— Begin SUPPLIED ENTRIES —

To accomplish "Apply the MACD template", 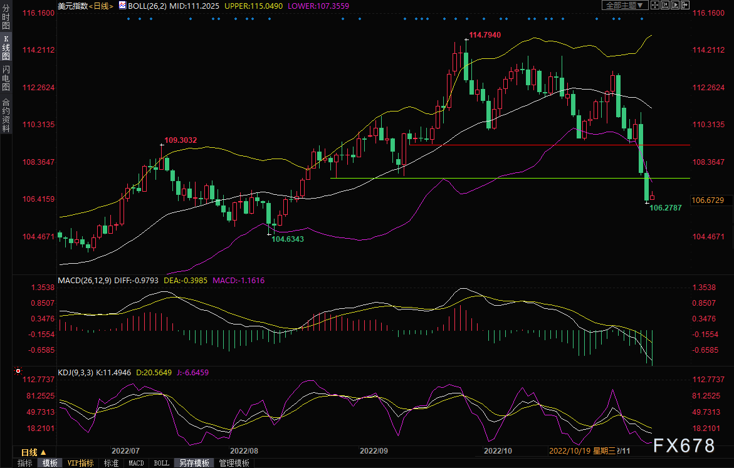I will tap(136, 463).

— End SUPPLIED ENTRIES —
— Begin SUPPLIED ENTRIES —

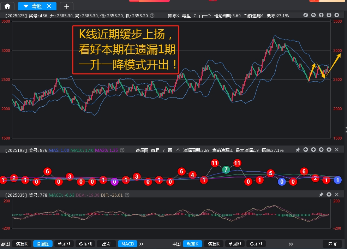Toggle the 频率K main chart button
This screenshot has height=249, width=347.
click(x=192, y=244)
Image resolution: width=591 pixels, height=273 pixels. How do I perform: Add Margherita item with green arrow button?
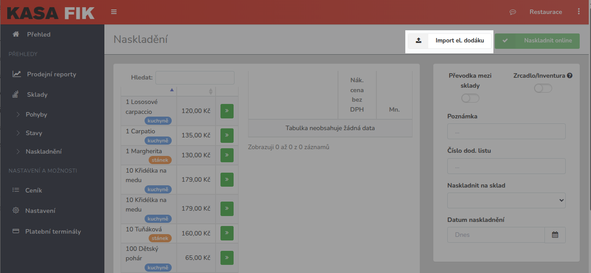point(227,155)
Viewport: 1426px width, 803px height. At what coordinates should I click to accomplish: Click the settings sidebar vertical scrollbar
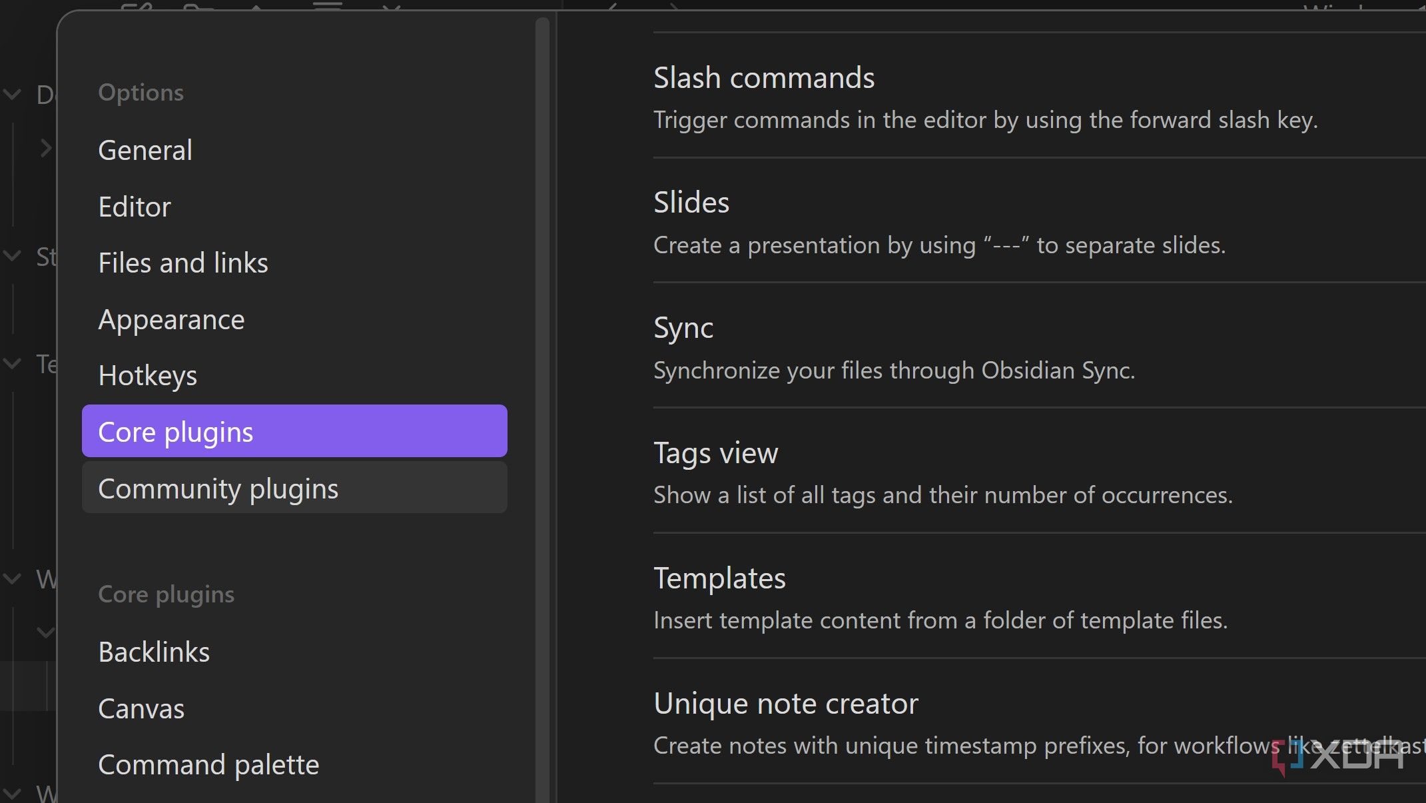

— End SUPPLIED ENTRIES —
— Begin SUPPLIED ENTRIES —

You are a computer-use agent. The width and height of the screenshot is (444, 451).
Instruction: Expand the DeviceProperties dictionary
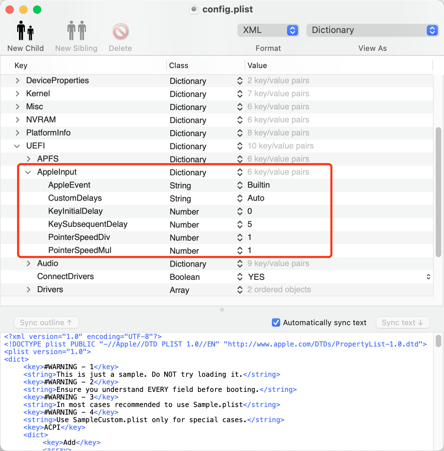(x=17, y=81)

— End SUPPLIED ENTRIES —

Could you convert the records into a Markdown table with the columns Row and Text, beginning at the line that has "Image resolution: width=591" and stopping after the line that has "Viewport: 1426px width, 803px", with blank lines and pictures left out?

| Row | Text |
|---|---|
| 1 | Image resolution: width=591 pixels, height=273 pixels. How do I perform: Add Margherita item with green arrow button? |
| 2 | point(227,155) |
| 3 | Viewport: 1426px width, 803px height. At what coordinates should I click to accomplish: Click the settings sidebar vertical scrollbar |